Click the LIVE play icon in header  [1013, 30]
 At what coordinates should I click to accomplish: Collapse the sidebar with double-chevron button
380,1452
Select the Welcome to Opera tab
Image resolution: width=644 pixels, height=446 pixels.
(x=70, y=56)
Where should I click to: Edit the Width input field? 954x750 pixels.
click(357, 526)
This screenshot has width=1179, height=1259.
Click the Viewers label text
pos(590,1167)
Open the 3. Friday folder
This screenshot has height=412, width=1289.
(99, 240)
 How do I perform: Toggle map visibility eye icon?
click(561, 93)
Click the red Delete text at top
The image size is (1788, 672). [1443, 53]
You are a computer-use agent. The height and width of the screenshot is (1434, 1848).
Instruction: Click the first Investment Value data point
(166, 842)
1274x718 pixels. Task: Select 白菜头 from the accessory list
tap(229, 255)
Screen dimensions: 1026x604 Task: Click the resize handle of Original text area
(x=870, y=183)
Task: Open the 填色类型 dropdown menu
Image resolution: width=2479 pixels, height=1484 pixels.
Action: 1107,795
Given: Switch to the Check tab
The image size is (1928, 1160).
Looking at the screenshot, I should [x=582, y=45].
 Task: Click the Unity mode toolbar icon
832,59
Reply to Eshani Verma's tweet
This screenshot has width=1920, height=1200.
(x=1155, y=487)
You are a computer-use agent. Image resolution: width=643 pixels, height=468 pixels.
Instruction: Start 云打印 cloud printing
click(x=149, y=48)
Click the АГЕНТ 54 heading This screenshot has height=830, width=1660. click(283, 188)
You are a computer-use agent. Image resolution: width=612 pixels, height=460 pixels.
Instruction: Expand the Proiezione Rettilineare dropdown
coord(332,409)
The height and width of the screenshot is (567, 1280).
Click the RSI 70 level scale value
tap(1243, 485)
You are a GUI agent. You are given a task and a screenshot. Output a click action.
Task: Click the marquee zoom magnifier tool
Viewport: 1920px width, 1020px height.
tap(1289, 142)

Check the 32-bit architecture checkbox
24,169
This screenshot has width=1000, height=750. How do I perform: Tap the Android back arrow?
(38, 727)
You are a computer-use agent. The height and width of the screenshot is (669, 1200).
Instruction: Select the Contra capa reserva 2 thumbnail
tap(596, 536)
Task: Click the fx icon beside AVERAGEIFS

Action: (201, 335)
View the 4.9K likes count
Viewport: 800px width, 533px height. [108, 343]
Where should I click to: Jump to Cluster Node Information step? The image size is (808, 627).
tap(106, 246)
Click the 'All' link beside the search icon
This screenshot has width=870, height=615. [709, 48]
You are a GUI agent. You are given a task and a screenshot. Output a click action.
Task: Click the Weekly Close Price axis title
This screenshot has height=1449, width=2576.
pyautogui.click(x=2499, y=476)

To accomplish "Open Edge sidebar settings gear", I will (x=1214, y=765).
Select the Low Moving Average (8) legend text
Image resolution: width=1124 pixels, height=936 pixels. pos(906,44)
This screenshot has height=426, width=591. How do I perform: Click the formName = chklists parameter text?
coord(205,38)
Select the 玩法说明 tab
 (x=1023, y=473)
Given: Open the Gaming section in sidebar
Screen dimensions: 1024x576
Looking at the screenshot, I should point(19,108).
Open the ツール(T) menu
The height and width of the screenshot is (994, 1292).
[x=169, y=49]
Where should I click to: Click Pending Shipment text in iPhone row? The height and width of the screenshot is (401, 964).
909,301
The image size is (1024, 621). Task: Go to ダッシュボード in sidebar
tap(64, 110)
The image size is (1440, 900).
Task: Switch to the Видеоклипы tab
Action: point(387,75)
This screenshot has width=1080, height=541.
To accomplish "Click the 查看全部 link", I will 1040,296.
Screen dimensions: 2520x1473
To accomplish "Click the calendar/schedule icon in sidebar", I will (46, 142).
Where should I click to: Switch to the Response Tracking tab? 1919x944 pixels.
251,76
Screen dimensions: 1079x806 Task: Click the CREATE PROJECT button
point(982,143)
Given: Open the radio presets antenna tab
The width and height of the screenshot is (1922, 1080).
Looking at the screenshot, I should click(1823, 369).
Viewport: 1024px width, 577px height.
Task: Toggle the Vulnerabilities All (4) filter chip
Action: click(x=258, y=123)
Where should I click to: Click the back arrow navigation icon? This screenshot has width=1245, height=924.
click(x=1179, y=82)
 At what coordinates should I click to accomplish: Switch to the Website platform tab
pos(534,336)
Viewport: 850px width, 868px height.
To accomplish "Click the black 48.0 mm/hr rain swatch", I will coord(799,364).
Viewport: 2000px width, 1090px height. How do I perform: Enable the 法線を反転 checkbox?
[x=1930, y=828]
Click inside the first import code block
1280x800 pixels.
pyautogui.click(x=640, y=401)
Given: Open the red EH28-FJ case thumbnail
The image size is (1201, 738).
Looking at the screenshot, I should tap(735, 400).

GIVEN EXERCISE: Please copy the rows word for word, starting from the first row and ending with the line that contains "click(561, 93)", including both of those lines.

FULL RESPONSE:
Click the LIVE play icon in header  [1013, 30]
 At what coordinates should I click to accomplish: Collapse the sidebar with double-chevron button
380,1452
Select the Welcome to Opera tab
Image resolution: width=644 pixels, height=446 pixels.
(x=70, y=56)
Where should I click to: Edit the Width input field? 954x750 pixels.
click(357, 526)
This screenshot has width=1179, height=1259.
Click the Viewers label text
pos(590,1167)
Open the 3. Friday folder
This screenshot has height=412, width=1289.
(99, 240)
 How do I perform: Toggle map visibility eye icon?
click(561, 93)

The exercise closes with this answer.